Enhancing MAP-Elites with Multiple Parallel Evolution Strategies
This work addresses the challenge of scaling QD algorithms for high-dimensional and uncertain settings, offering a more efficient method for researchers and practitioners in optimization and reinforcement learning, though it appears incremental as it builds on existing MAP-Elites and ES frameworks.
The authors tackled the problem of effectively using massively parallel evaluations in Quality-Diversity (QD) algorithms by proposing MAP-Elites-Multi-ES (MEMES), which maintains up to 100 simultaneous Evolution Strategies processes on a single GPU, and showed that it outperforms gradient-based, mutation-based, and sampling-based QD methods on black-box optimization and QD-Reinforcement-Learning tasks, including in uncertain domains.
With the development of fast and massively parallel evaluations in many domains, Quality-Diversity (QD) algorithms, that already proved promising in a large range of applications, have seen their potential multiplied. However, we have yet to understand how to best use a large number of evaluations as using them for random variations alone is not always effective. High-dimensional search spaces are a typical situation where random variations struggle to effectively search.

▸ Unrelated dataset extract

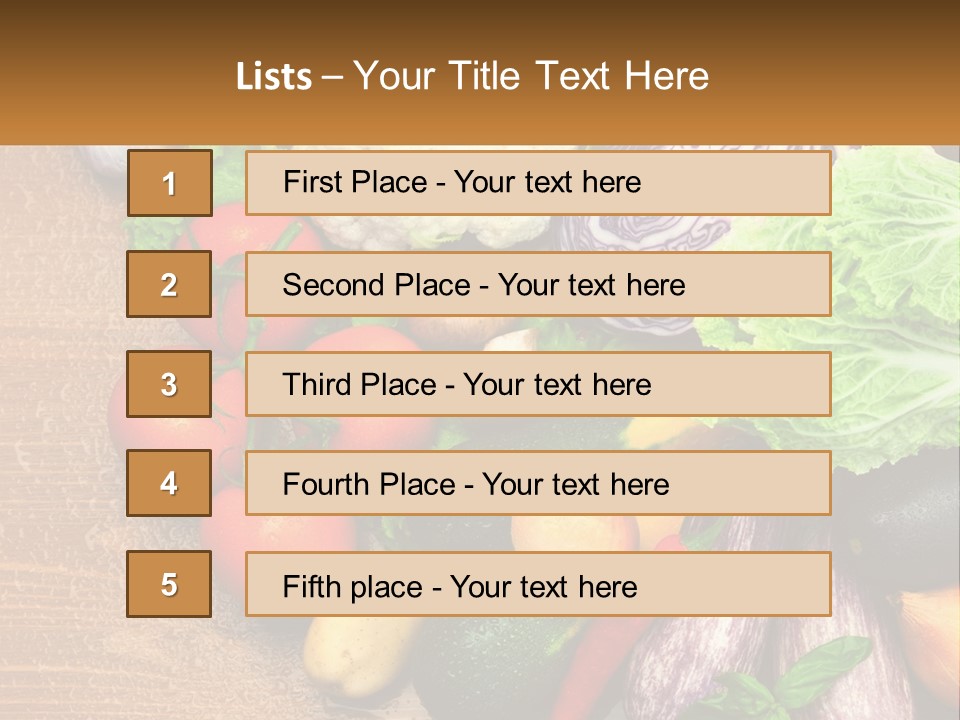
Task: Select the number 4 box
Action: coord(169,483)
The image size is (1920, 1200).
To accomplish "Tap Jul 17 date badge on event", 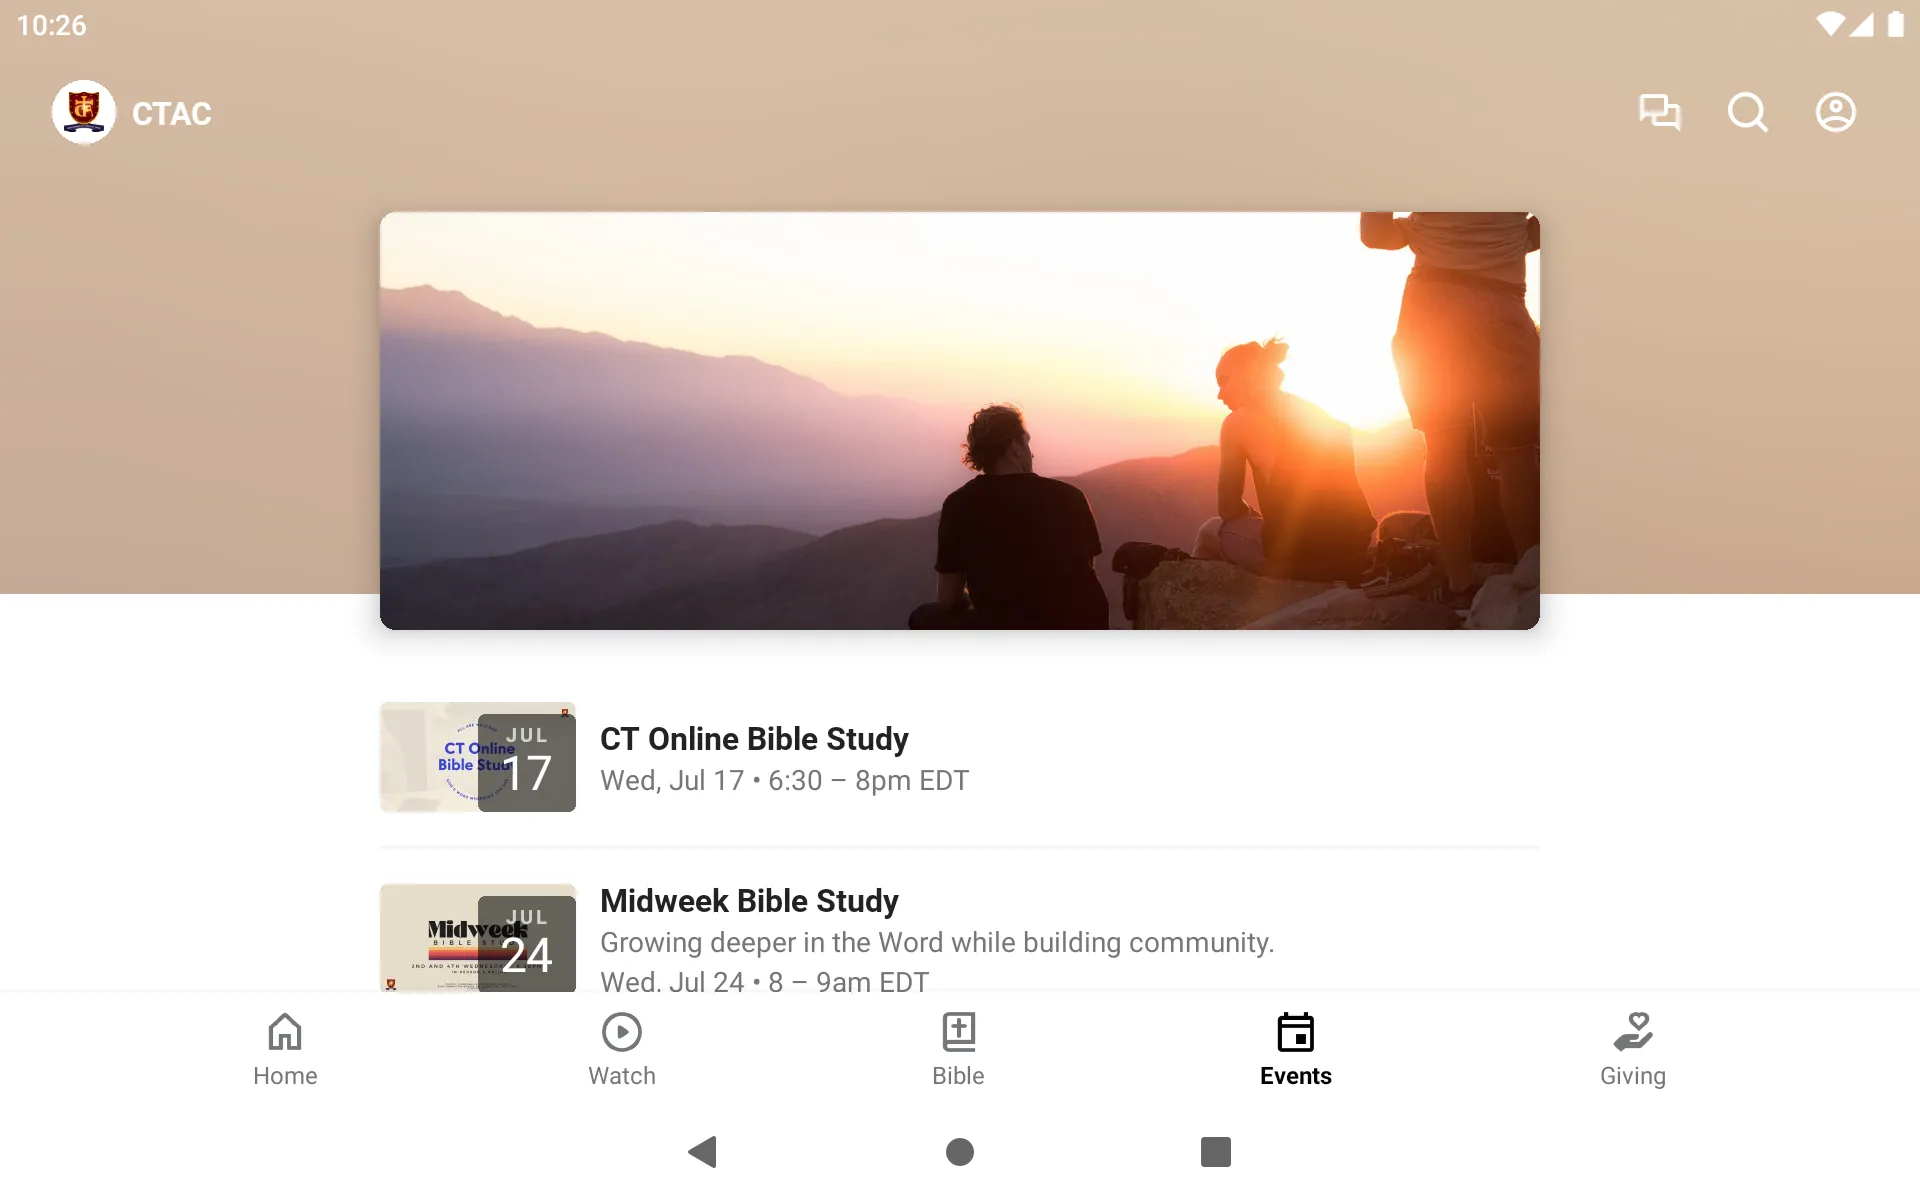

Another situation is uncertain settings where solutions can appear better than they truly are and naively evaluating more solutions might mislead QD algorithms. In this work, we propose MAP-Elites-Multi-ES (MEMES), a novel QD algorithm based on Evolution Strategies (ES) designed to exploit fast parallel evaluations more effectively. MEMES maintains multiple (up to 100) simultaneous ES processes, each with its own independent objective and reset mechanism designed for QD optimisation, all on just a single GPU. We show that MEMES outperforms both gradient-based and mutation-based QD algorithms on black-box optimisation and QD-Reinforcement-Learning tasks, demonstrating its benefit across domains. Additionally, our approach outperforms sampling-based QD methods in uncertain domains when given the same evaluation budget. Overall, MEMES generates reproducible solutions that are high-performing and diverse through large-scale ES optimisation on easily accessible hardware.